4.5. Licochalcone A Activates the p38/JNK/MAPK Signaling Pathway by Promoting ROS Generation
Licochalcone A (LCA) activates the p38/JNK/MAPK signaling pathway by promoting ROS generation. A-B, Flow cytometric analysis of intracellular ROS levels in each group. The groups comprised control, 40 μM LCA-treated, and LCA co-treated with the ROS inhibitor NAC. C-D, DCFH-DA fluorescent probe staining for intracellular ROS distribution. Scale bar: 50 μm. E-G, Western blot analysis of p-p38, p38, p-JNK, and JNK expression levels to validate ROS involvement in LCA-mediated p38/JNK/MAPK pathway activation. n = 6. ** P < 0.01 vs control; ## P < 0.01 vs 40 μM LCA.

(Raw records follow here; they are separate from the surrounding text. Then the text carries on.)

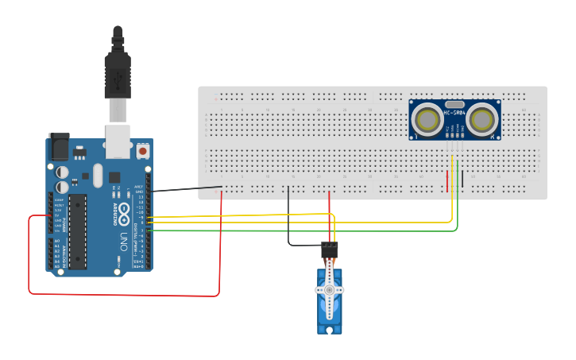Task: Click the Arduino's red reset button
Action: (143, 149)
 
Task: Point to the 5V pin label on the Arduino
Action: (59, 215)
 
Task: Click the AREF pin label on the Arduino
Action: (139, 186)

Licochalcone A (LCA)-induced mitochondria-dependent apoptosis in HCC cells correlates with p38/JNK/MAPK signaling pathway activation. A-E, Western blot analysis of apoptosis-related protein expression levels in HCC cells after LCA treatment (10, 20, and 40 μM; 48 hours). F-G, JC-1 fluorescence staining assessed the effect of 40 μM LCA treatment (48 hours) on MMP in HCC cells in the presence of the p38 inhibitor SB and JNK inhibitor SP. Scale bar: 100 μm. H-I, Flow cytometric analysis of changes in apoptosis rates induced by 40 μM LCA treatment (48 hours) under combined SB and SP inhibitor action. J-N, Western blot analysis of the effects of 40 μM LCA treatment (48 hours) on apoptosis-related protein expression under combined SB and SP inhibition. n = 6. ** P < 0.01 vs control; ## P < 0.01 vs 40 μM LCA.